In 1925 Newcastle United paid Airdrieonians £6,500 for the services of Hughie Gallacher. It was a club record fee. Gallacher made an immediate impact and during his first season scored 23 goals in 19 games. The following season Newcastle won the First Division league title. Gallacher, who had been made captain of the side, scored 36 goals in 38 league games.
Newcastle United was less successful in the next three seasons but each year Gallacher was the clubs's top scorer: 1927-28 (21 in 32), 1928-29 (24 in 33) and 1929-30 (29 in 38). As Paul Joannou points out in The Black 'n' White Alphabet: "Hughie Gallacher is considered by many to be the greatest centre-forward of all time. Although a mere 5' 5", he was a handful for any defence possessing awesome strike power. Hughie could shoot with either foot, dribble with the ball, head, tackle, forage and also frequently lose his control on the field. A record of netting a formidable total of 463 goals in 624 senior matches speaks for itself, while Gallacher is United's most potent attacker of all time with a strike-rate of over 82% in his 174 outings."
Gallacher continued to play well for Scotland. He scored a hat-trick playing for his country against Northern Ireland on 27 February 1926. He was also a member of the Scotland side that thrashed England 5-1 at Wembley on 31st March 1928. The following year he scored all four goals in Scotland's 4-2 victory over Northern Ireland.
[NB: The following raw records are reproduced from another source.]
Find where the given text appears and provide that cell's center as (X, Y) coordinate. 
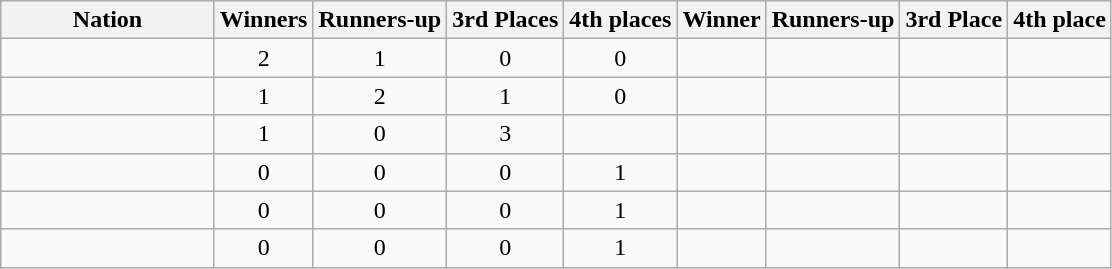
4th places (620, 20)
3 (506, 134)
Nation (108, 20)
Winner (722, 20)
4th place (1060, 20)
3rd Places (506, 20)
Winners (264, 20)
3rd Place (954, 20)
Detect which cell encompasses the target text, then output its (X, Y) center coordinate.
Gallacher was also often in dispute with the management of Newcastle United. He was often in trouble with referees and after one incident was suspended for two months. Gallacher was a heavy drinker and became involved with the 17-year-old daughter of a pub landlord. He ended up in court after hitting the woman's brother, who objected to her seeing a married man.
Gallacher eventually divorced his first wife and married the younger woman. However, the divorce cost him £4,000 and this left him in financial difficulties. To solve the problem he persuaded Newcastle United to sell him to Chelsea for a club record fee of £10,000 in May 1930. During his time at Newcastle he scored 133 goals in 160 league appearances.
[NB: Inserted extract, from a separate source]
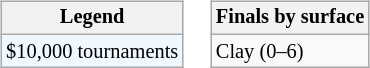
Clay (0–6) (290, 51)
$10,000 tournaments (92, 51)
Finals by surface (290, 18)
Legend (92, 18)
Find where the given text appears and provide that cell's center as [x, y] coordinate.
The Newcastle fans were furious with this decision and when Chelsea visited St James' Park for a First Division league game in September 1930, a record crowd of 68,386 (with another 10,000 locked outside) turned up to welcome back their hero. Gallacher was unable to score and his former club won 1-0.
Gallacher continued to have problems with alcohol and in one game he was accused of being drunk and disorderly on the pitch. He defended himself by claiming that he was using whisky and water as a mouthwash.
Gallacher was unable to bring league or cup success to Chelsea and after scoring 72 goals in 132 league games was sold to Derby County in November 1934 for £3,000. Now in his 30s, Gallacher was considered past his best but he still managed to score 38 goals in 51 league games.
In September 1936, Gallacher was sold to Third Division side Notts County. He scored an impressive 32 goals in 45 games and helped his club finish in second place in the league. Gallacher also played for Grimsby Town (3 in 12) and Gateshead (18 in 34). During his career he scored 463 goals in 624 senior matches.
Gallacher continued to have problems with alcohol and on 12th June 1957 he was due to appear in Gateshead magistrate's court on charges alleging assault and maltreatment of his 14-year-old daughter. He did not appear in court as the previous day he stepped in front of the York-Edinburgh express and was decapitated.